# WORK TO DO
Begin at the line containing "Task: Go to the last record arrow" and stop at the end of the records. Copy those lines out again, replacing "screenshot" with "capture" and leaving everything else unchanged.

====== INPUT RECORDS ======

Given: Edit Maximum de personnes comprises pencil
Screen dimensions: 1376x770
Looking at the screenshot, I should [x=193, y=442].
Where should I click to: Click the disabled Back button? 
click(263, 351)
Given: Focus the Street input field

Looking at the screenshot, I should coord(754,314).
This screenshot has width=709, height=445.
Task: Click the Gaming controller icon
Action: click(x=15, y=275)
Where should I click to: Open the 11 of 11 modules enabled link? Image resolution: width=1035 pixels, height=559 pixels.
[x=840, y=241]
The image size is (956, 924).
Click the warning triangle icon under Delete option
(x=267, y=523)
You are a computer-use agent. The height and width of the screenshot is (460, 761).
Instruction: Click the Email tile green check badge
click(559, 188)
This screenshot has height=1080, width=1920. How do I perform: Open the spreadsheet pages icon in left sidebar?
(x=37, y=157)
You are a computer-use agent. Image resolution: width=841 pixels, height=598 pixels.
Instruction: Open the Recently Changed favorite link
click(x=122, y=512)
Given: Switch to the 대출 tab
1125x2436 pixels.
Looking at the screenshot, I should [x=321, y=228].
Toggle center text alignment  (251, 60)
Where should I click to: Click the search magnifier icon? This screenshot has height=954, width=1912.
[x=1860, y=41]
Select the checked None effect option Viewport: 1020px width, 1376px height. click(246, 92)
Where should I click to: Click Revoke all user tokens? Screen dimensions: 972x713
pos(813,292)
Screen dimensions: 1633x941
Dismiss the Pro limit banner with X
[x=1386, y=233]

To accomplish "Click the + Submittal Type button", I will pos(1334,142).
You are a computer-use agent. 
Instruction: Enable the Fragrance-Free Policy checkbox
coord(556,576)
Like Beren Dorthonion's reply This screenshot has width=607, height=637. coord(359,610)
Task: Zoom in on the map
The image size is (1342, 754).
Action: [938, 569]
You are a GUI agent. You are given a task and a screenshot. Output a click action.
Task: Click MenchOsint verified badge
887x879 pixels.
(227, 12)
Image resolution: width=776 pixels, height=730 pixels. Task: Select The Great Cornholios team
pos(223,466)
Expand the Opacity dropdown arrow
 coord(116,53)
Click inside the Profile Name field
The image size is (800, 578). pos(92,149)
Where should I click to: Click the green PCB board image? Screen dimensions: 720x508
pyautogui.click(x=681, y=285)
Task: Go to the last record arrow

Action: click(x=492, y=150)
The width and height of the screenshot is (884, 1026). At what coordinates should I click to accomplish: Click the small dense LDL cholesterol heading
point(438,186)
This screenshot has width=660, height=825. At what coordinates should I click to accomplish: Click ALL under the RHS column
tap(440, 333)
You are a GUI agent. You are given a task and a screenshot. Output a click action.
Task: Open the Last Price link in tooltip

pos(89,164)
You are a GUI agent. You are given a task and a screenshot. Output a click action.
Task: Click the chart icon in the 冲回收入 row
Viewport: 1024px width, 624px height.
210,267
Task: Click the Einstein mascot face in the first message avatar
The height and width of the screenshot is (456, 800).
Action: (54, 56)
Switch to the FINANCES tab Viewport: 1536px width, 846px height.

======

# EXERCISE ANSWER
Task: Go to the last record arrow

Action: click(x=492, y=150)
The width and height of the capture is (884, 1026). At what coordinates should I click to accomplish: Click the small dense LDL cholesterol heading
point(438,186)
This capture has width=660, height=825. At what coordinates should I click to accomplish: Click ALL under the RHS column
tap(440, 333)
You are a GUI agent. You are given a task and a capture. Output a click action.
Task: Open the Last Price link in tooltip

pos(89,164)
You are a GUI agent. You are given a task and a capture. Output a click action.
Task: Click the chart icon in the 冲回收入 row
Viewport: 1024px width, 624px height.
210,267
Task: Click the Einstein mascot face in the first message avatar
The height and width of the capture is (456, 800).
Action: (54, 56)
Switch to the FINANCES tab Viewport: 1536px width, 846px height.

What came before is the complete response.